• Daftar Soal:
a - Tuliskan kembali bagian teks berjudul "CINTA tanpa KEBERSAMAAN" mulai dari "Saya memandangi wajahnya." sampai dengan "semalam terpotong tidurnya.".
b - Dalam teks berjudul "CINTA tanpa KEBERSAMAAN", apa saja hal yang diceritakan putri sulung selama perjalanan? Sebutkan semuanya.

• Teks yang Disediakan:
Klik x untuk menutup hasil pencarianCari di situs SABDASpace

CINTA tanpa KEBERSAMAAN

Purnomo's picture
Putri sulung saya, yang masih kelas 1 SD, minta jajan KFC bersama saya. Pagi itu saya bilang ya. Memang kami punya acara makan bersama di luar 1 bulan sekali. Ternyata kesibukan kerja membuat saya lupa akan janji saya. Saya juga tidak ditelepon karena ibunya tidak mau mengganggu saya. Saya tiba di rumah hampir pukul 8 malam. Anak ini sudah makan tetapi tidak mau tidur karena menunggu saya. Ia sudah siap dalam pakaian bepergian dan berdiri, entah sudah berapa lama, di pintu rumah.

Tanpa mandi langsung saya ajak ia pergi. Ibunya tidak ikut karena mengasuh adiknya yang baru lahir. Selama perjalanan ia berkicau tentang gurunya, teman-teman sekolahnya, PR-nya, kenakalan anak-anak di bus sekolah. Saya hanya mengomentari dengan kata-kata singkat. O ya? Lalu? Payah dong! Ia berhenti bercerita ketika saya masuk ke basement sebuah mol di mana ada gerai KFC. Agaknya ia tahu saya perlu konsentrasi mengemudikan mobil di tempat parkir yang sesak ini. Ketika saya berhasil memarkirkan mobil, ternyata ia sudah tertidur. Saya tetap menyalakan AC mobil dan menunggu sampai 30 menit. Tetapi ia tidak juga bangun.

Saya memandangi wajahnya. Tenang teduh. Saya mencintainya. Saya bekerja keras untuk bisa memberinya yang terbaik: sekolah terbaik, makanan terbaik, pakaian terbaik. Tetapi saya tidak tahu bahwa ia juga membutuhkan kebersamaan dengan saya. Selama ini saya berpikir ibulah yang dibutuhkan oleh anak dalam proses pertumbuhannya, apalagi bila ia perempuan. Saya pulang ke rumah dengan penyesalan yang dalam, tanpa membeli KFC karena saya tidak berani meninggalkannya sendirian di mobil. Besok pagi ketika ia berpamitan ke sekolah, ia tidak menanyakan mana ayam gorengnya. Bahkan ketika sore harinya kami santai berbincang-bincang, ia tidak mengajak saya ke KFC, tetapi meneruskan curhatnya yang semalam terpotong tidurnya.

Waktu ia hampir tamat SMA ketika saya menanyakan kepadanya peristiwa itu, ia tidak berhasil mengingatnya. Kalau begitu, peristiwa apa bersama aku yang masih kamu ingat waktu masih kecil? tanya saya. Dalam berkomunikasi saya memang membiasakan anak-anak saya untuk beraku-berkamu. Ia hanya berpikir sekejap, kemudian menjawab, “Waktu kamu panggul aku di pundakmu sambil lari-lari keliling rumah.” Saya mengingat-ingat, tetapi gagal. Kapan itu? tanya saya. “Mungkin waktu aku di te-ka.” Kok kamu masih ingat? “Karena hebohnya, ‘kali. Aku berteriak-teriak kenceng, takut sekaligus seneng.”

• Data yang Ditampilkan:
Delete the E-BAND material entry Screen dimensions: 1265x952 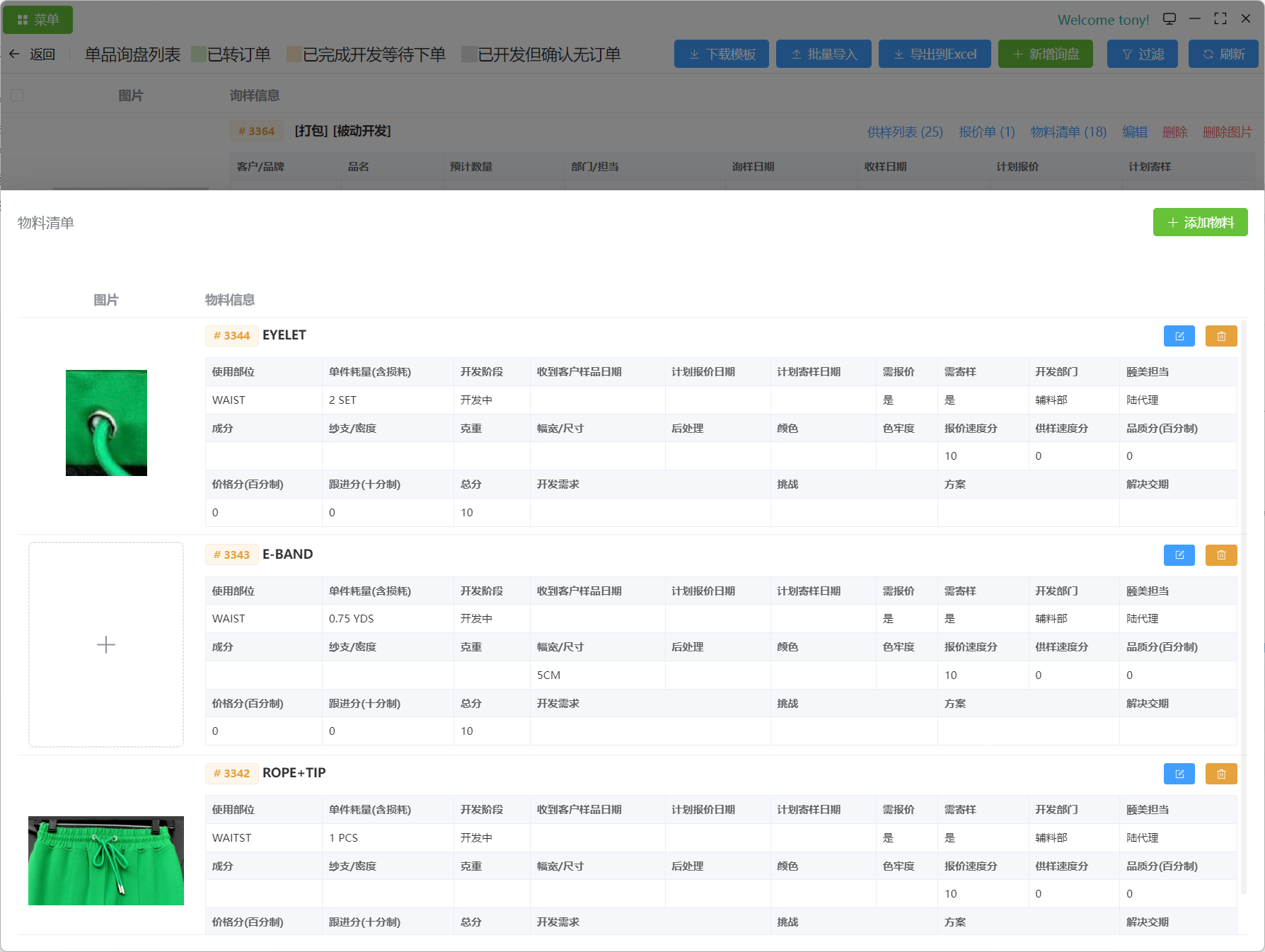(1220, 555)
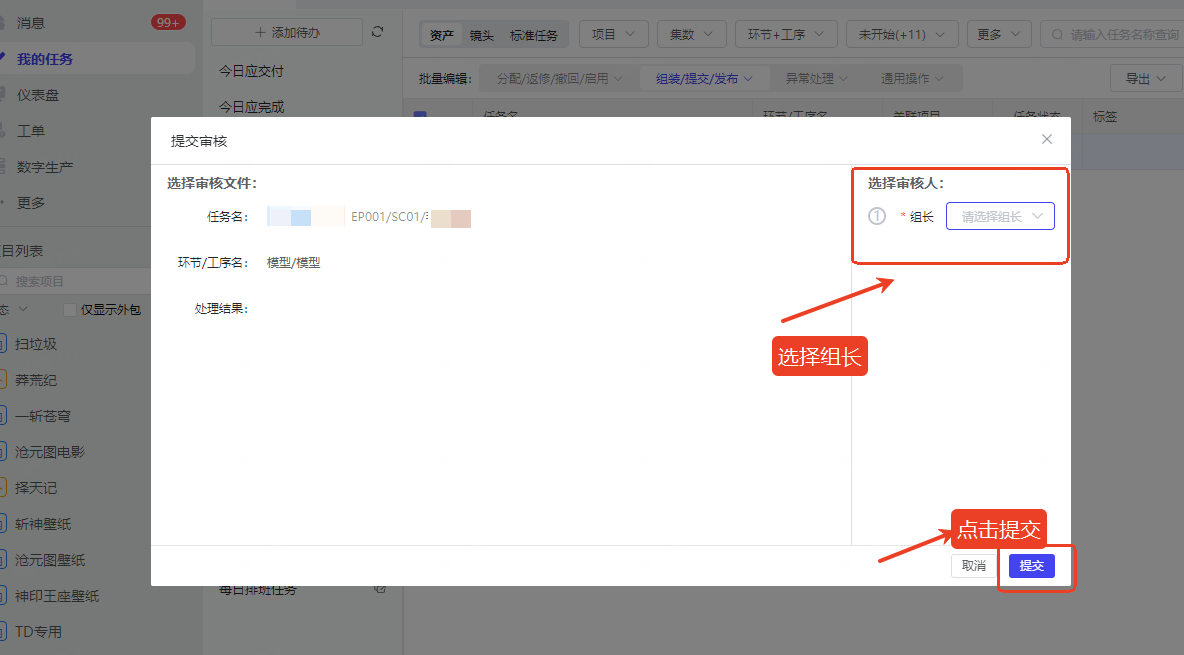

• Daftar Jawaban:
a -
Saya memandangi wajahnya. Tenang teduh. Saya mencintainya. Saya bekerja keras untuk bisa memberinya yang terbaik: sekolah terbaik, makanan terbaik, pakaian terbaik. Tetapi saya tidak tahu bahwa ia juga membutuhkan kebersamaan dengan saya. Selama ini saya berpikir ibulah yang dibutuhkan oleh anak dalam proses pertumbuhannya, apalagi bila ia perempuan. Saya pulang ke rumah dengan penyesalan yang dalam, tanpa membeli KFC karena saya tidak berani meninggalkannya sendirian di mobil. Besok pagi ketika ia berpamitan ke sekolah, ia tidak menanyakan mana ayam gorengnya. Bahkan ketika sore harinya kami santai berbincang-bincang, ia tidak mengajak saya ke KFC, tetapi meneruskan curhatnya yang semalam terpotong tidurnya.

b -
- gurunya
- teman-teman sekolahnya
- PR-nya
- kenakalan anak-anak di bus sekolah